The former bird, the prisoner, Will MacGrono, imagines rejoining his flock. Rebelling against the Frondists.
He was arrested for posting leaflets with the clown:
“Outside the poorly lit circle of their encampment. Together they stole across dark landscapes and trash heaps, into sleepy neighborhoods, into streets smothering under dim silence. They took advantage of broken street lights. On utility poles, bus stops, and telephone booths, they posted signs that summarized in a few words their opinions of the party, the hygiene patrols, Frondism in general and it’s leaders in particular.”
As a post-exotic text, the tension persists between the oneiric, the fleeting idealism, memories, childhood stories, the buoyancy of the absurd, against the interrogation of a damning authority.
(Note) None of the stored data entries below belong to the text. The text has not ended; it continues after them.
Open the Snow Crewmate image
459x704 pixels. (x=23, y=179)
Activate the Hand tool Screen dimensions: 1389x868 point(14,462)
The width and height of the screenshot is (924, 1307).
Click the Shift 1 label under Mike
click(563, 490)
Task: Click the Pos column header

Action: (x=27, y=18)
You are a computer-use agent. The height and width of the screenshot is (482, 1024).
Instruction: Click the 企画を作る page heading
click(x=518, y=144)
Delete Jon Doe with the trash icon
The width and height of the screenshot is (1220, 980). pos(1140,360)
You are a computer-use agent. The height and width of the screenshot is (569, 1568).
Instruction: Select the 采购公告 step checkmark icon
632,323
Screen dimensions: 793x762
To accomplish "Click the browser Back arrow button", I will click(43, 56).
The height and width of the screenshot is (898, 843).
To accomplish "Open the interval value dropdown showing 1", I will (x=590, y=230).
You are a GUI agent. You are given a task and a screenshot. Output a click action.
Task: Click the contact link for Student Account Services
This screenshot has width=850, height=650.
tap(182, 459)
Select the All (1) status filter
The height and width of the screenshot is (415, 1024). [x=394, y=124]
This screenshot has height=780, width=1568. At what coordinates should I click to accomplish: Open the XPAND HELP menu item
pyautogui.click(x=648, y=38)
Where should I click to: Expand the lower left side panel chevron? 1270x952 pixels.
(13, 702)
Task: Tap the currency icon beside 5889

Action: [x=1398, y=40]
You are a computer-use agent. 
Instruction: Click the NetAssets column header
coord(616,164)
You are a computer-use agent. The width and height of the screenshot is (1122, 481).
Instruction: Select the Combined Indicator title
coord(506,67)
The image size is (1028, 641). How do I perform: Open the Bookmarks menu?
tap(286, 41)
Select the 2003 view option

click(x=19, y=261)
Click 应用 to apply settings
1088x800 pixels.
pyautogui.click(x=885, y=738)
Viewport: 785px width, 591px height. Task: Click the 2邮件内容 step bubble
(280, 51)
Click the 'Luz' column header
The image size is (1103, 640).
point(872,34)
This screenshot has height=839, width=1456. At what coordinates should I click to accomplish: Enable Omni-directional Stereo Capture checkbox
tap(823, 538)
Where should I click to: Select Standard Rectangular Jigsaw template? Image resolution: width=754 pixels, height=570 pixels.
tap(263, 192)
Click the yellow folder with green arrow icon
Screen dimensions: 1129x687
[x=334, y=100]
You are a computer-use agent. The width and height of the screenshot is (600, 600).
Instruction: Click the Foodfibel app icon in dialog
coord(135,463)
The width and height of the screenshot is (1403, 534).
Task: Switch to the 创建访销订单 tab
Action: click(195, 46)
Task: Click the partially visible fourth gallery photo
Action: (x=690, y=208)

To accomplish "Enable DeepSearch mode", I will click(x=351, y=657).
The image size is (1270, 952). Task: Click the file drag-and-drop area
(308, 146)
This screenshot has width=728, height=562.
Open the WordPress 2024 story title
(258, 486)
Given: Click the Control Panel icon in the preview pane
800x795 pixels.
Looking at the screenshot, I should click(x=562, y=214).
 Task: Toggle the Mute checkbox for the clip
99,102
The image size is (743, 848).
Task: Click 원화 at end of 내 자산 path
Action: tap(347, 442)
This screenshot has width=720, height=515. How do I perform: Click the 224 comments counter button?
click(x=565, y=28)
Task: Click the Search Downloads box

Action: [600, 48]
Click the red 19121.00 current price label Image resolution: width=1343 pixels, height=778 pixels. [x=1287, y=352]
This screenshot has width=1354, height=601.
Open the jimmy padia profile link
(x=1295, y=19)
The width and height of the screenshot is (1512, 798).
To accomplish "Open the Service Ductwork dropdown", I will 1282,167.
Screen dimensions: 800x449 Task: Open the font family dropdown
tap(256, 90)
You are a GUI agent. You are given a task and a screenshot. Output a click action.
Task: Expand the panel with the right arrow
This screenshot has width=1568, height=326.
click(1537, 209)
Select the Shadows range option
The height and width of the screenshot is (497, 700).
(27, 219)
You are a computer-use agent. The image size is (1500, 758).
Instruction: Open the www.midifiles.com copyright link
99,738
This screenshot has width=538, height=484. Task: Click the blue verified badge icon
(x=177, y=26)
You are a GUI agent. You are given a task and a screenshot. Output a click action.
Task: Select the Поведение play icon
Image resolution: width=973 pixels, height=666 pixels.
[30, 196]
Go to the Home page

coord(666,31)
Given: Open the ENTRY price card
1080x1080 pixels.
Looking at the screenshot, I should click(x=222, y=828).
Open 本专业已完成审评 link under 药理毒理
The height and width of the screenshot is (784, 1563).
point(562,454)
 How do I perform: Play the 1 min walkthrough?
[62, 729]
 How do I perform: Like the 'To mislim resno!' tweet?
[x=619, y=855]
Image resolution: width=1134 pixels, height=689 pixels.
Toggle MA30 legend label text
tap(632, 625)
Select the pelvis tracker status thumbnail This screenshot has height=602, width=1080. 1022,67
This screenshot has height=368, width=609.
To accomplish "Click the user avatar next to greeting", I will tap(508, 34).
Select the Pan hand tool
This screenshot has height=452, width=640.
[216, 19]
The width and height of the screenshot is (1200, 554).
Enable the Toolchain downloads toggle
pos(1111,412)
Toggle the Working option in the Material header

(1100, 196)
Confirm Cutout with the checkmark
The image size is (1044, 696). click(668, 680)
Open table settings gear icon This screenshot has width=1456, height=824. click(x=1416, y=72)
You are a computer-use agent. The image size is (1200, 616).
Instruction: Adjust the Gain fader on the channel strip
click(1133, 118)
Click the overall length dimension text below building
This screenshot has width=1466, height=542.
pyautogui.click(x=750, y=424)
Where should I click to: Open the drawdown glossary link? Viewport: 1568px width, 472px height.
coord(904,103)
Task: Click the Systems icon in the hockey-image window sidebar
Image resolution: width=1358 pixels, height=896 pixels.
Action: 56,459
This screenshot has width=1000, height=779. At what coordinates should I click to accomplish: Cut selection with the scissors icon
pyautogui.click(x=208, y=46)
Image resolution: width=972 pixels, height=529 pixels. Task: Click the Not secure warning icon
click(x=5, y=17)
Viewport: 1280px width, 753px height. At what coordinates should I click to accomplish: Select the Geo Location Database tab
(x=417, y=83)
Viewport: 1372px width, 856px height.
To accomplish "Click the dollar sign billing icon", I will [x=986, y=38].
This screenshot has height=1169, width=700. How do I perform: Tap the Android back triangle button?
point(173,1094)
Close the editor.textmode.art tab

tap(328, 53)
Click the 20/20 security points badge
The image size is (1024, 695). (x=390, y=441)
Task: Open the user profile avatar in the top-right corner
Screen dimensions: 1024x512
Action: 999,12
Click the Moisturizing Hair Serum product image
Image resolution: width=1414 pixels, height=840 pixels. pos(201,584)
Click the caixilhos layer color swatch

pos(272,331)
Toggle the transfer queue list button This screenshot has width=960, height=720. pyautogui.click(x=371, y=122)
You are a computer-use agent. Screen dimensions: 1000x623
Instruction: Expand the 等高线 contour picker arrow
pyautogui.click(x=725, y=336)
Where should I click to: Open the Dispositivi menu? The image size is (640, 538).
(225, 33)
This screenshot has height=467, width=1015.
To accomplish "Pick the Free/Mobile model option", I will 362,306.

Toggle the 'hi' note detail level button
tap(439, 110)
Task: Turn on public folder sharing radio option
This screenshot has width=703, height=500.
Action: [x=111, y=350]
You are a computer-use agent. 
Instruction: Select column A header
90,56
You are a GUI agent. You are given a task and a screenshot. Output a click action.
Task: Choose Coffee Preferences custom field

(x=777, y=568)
As in Nabokov’s Bend Sinister, the principals within Solo Viola voice their rebellion in conversation with an inquisitor. They speak against brutalism as the vice tightens. It is a text designed to withstand an interrogation room. This book is published by Univocal Books, a series with the University of Minnesota Press. A series with an emphasis on clear-eyed texts of contemporary philosophy. Volodine’s post-exoticism deploys strategies for survival and reclamation. Through his dark ciphers, he finds a guiding light.
Solo Viola: A Post-Exotic Novel
By Antoine Volodine Translated by Lia Swope Mitchell
University of Minnesota Press
Published May 11, 2021
Joseph Houlihan lives and works in Minneapolis, MN.